L’impudence et le narcissisme élevé au rang de don de soi, voilà ce que le show Dounia Bouzar-Farid Benyettou nous donne à voir. Le choix des dates de promotion de leur livre, durant les commémorations des massacres de Charlie et de l’Hypercasher, doit ainsi tout à la stratégie de communication. Jusqu’au scandale finalement déclenché. Lequel permet la mise en scène du retrait médiatique, une fois le buzz fait et le livre, sur les rails.
Farid Benyettou ex-mentor des frères Kouachi, n’est pas pour rien dans l’attentat contre Charlie. Il a armé mentalement les tueurs, a légitimé leur violence et préparé le passage à l’acte : un accoucheur de jihadistes.Hier il désignait les cibles à abattre et prônait le terrorisme, aujourd’hui il instrumentalise les morts dont il est en partie responsable, pour les mettre au service de sa notabilisation. Cet homme, dont beaucoup doutent de la sincérité, n’a pour seul témoin de moralité que Dounia Bouzar. Une femme qui nous a coûté cher en argent public pour une déradicalisation, dont les résultats restent à démontrer. Une femme, qui s’était déjà entichée d’une autre repentie, médiatisée elle aussi, jusqu’à ce qu’on la retrouve en partance pour la Syrie. Quel discernement !

****

CONSIGNE 1:
Dans le texte sur Farid Benyettou et Dounia Bouzar, recopiez le passage de « Farid Benyettou ex-mentor » à « Quel discernement ! » en substituant « Turquie » à « Syrie ».
CONSIGNE 2:
Prolongez le texte sur Farid Benyettou et Dounia Bouzar à partir de sa dernière phrase.
Le matériel présenté ensuite ne joue aucun rôle ici.

JEU DE DONNÉES:
****

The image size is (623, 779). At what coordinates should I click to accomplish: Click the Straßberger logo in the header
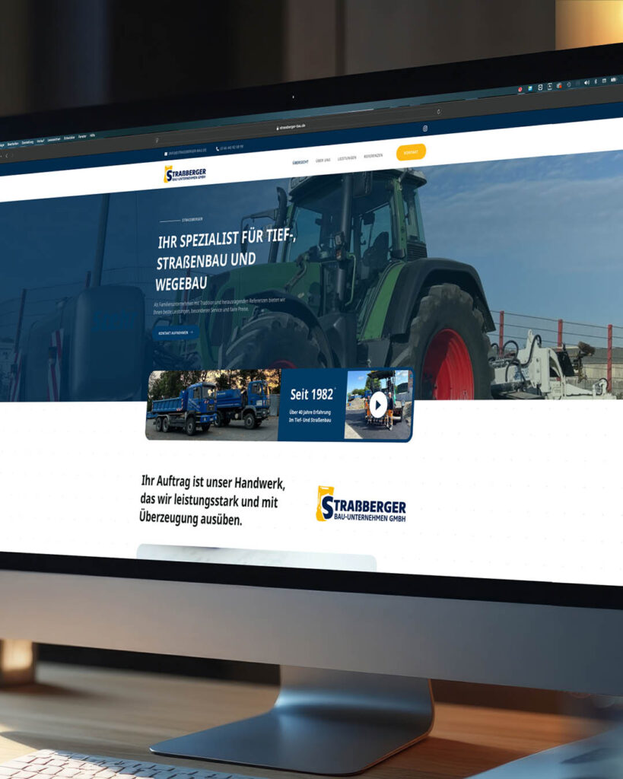185,174
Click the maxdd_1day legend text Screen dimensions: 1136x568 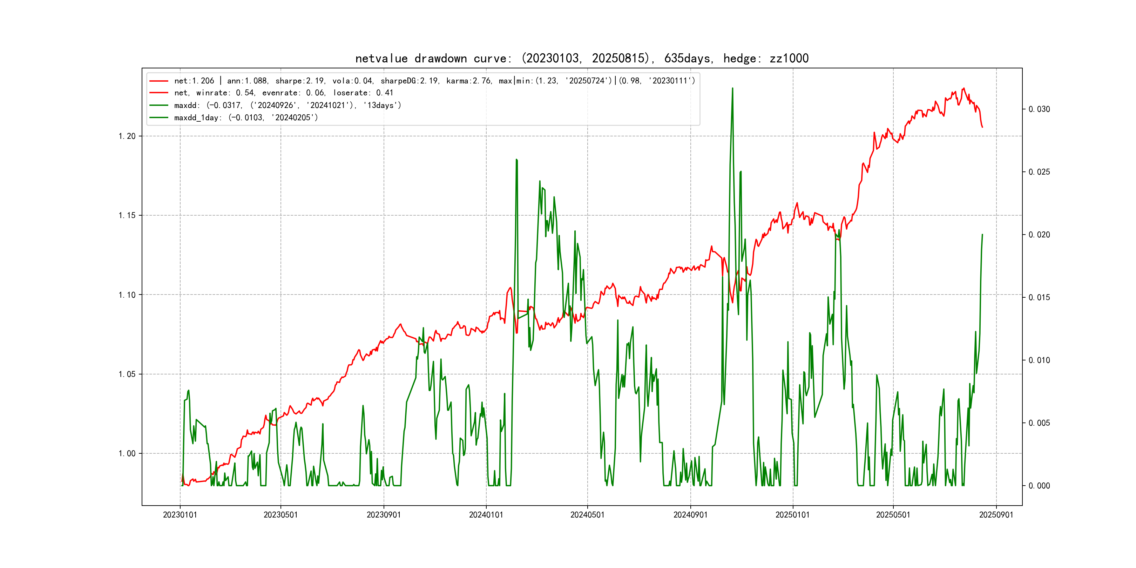coord(246,118)
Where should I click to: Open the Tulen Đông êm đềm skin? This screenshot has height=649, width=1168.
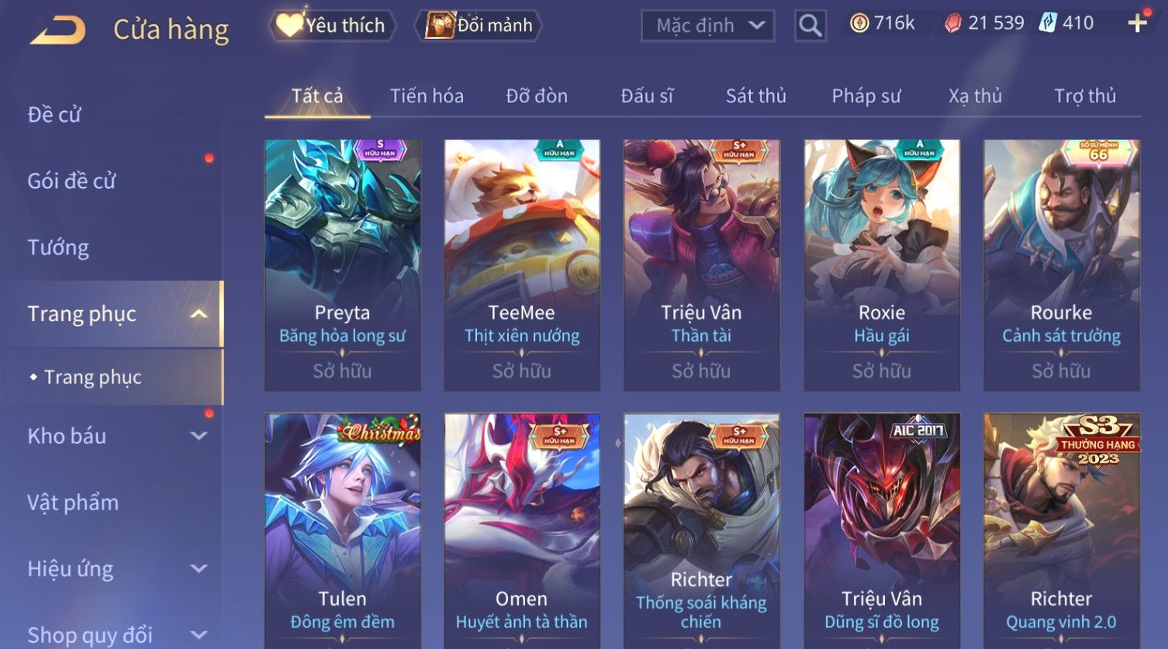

****

RÉPONSE 1:
Farid Benyettou ex-mentor des frères Kouachi, n’est pas pour rien dans l’attentat contre Charlie. Il a armé mentalement les tueurs, a légitimé leur violence et préparé le passage à l’acte : un accoucheur de jihadistes.Hier il désignait les cibles à abattre et prônait le terrorisme, aujourd’hui il instrumentalise les morts dont il est en partie responsable, pour les mettre au service de sa notabilisation. Cet homme, dont beaucoup doutent de la sincérité, n’a pour seul témoin de moralité que Dounia Bouzar. Une femme qui nous a coûté cher en argent public pour une déradicalisation, dont les résultats restent à démontrer. Une femme, qui s’était déjà entichée d’une autre repentie, médiatisée elle aussi, jusqu’à ce qu’on la retrouve en partance pour la Turquie. Quel discernement !

RÉPONSE 2:
Au-delà de l’indécence, c’est le glissement de la repentance vers l’expertise qui indispose : avoir été un prédicateur appelant au meurtre fait-donc naturellement de vous un acteur compétent de la déradicalisation ? N’avoir jamais été capable de justifier l’utilité de l’argent public dépensé, suffit-il à faire de Dounia Bouzar une autorité morale ? N’en est-on pas arrivé au bout d’un système où l’indécence se conjugue avec l’insoutenable pour enfanter faux prophètes et gourous qui contribuent à empêcher l’émergence d’une information non orientée, d’une parole publique et d’une stratégie d’action claires sur ces questions ? Confierait-on aux loups la garde des moutons, parce qu’ils promettent de penser sérieusement à l’alternative tofu ?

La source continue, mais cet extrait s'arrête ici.